農薬の価格条件
今週末に、農薬の事業部に対して、価格登録の説明会をやる。
現在、その準備をやっていて、ほぼ完成した。
農薬の商売は、独特である。
価格条件が複雑である。
同じ化学でも、尿素や硫酸などの基礎化学品のように市況に左右されないが、その代わり、さる巨大農業組織が農民の代表として、価格交渉してくる。
その結果、一度決めた年度の価格に対して、いろいろな条件が付く。
昨年は、原油価格の高騰などで、農薬価格が数十年ぶりに見直された。
わたしが、農薬にいた頃、価格改定は一度あっただけだったので、事業部には、価格を計算して登録するのはさぞ、大変だっただろうと思った。
表の価格に対して、大口で買い取ったら、いくら値引きする。
配送しないで自己取りしたら、運送費分をいくら値引きする。
この薬剤は、農家に対して優先的に薦めていくので、推進対策費分を値引きしてくれ・・・
農薬の業界は、大きく、商系(メーカー→問屋→農協・小売)ルートと系統(メーカー→全農→経済連・農協)ルートに分かれている。
価格は、系統価格が決定すると、それを参考にする形で、商系の価格も決まる。
(微妙な言い方だが、これ以上は言えない)
商系向けの価格、系統向けの価格、それから先に挙げた条件の数々・・・。
ERPを導入を開始した2000年の頃、果たして、この複雑な価格がERPで表現できるか?
とても不安だったが、さすがはSAPのERP(当時R/3)である、難なく解決した。
全農は、当時からEDI(受発注の形を取っているが、実態は、事後報告の結果処理)があったので、価格条件は、全農から引き取りベースで、SRデータというものが送られてくるので、それをERPへ取り込む形だった。
したがって、細かい条件での価格設定が必要だったのは、農薬の商系だけだった。
当時、パートナーとして入ってくれた、出光さんのコンサルタントが優秀だったので、ERPでの価格提案が可能だった。
その後、手直し品といって、返品された品物を下取りする価格も作り、進化を遂げて、現在に至っている。
ここへ来て、農薬の事業部から、「系統価格も商系のように計上して、全農からのSRと照合するようにしたい。
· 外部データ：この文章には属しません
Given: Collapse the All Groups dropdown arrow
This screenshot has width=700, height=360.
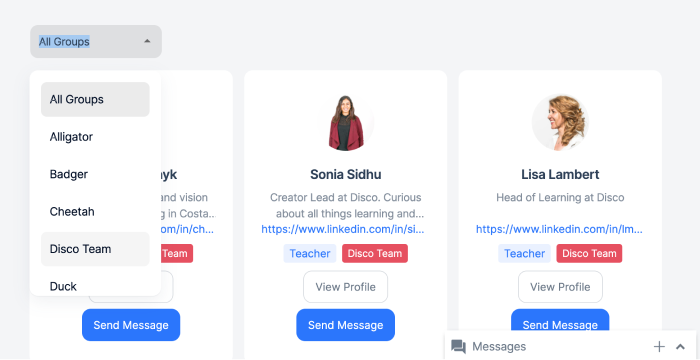Looking at the screenshot, I should (x=147, y=41).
」という開発依頼がやってきた。
価格条件の作り方は、すでにわたしより熟達したS君が事業部と打ち合わせをして事業部の要望するものをERPへ作り上げたのだ。
だが、実際に、価格をERPへ登録するのは、はっきり言って、しんどい。
一般ユーザーでは、何のことかわからない。
価格決定表のキー組み合わせがどうのこうの・・・といってもわからない。
そこで、商社でやった価格登録の仕組みを農薬でもやって欲しいということになり、わたしが、仕組みをつくることになった。
BAPIについては、商社版で原型を作っていた、S君が農薬の条件まで拡張していたから、これを使って、商社と同じ流れで、価格を登録させればいい。
■ユーザーは、Webから、条件を選択して、実行すると、ERPからEXCELに現在の価格データが取り込まれて、表示される。
■ユーザーは、変更したい部分をEXCEL上で入力して、EXCELマクロの送信ボタンを押す。
■新規の組み合わせの価格は、EXCEL表の類似した価格をクリックすると、EXCELのデータがweb画面にコピーされるので、品目や受注先をweb上で変更して送信する。
■Dataspiderを使って、BAPIからERPへ登録された結果は、ふたたびEXCELへコピーされ、添付ファイルとして、上司と登録者へメールで送信される。
こういった流れを作っていくのだが、ほとんどの内容は、すでに商社でやっているから、微調整だけですむ。
ほぼ、一日でできた。
後はマニュアルを作成して、説明会の時に使うジョークを考えるだけである。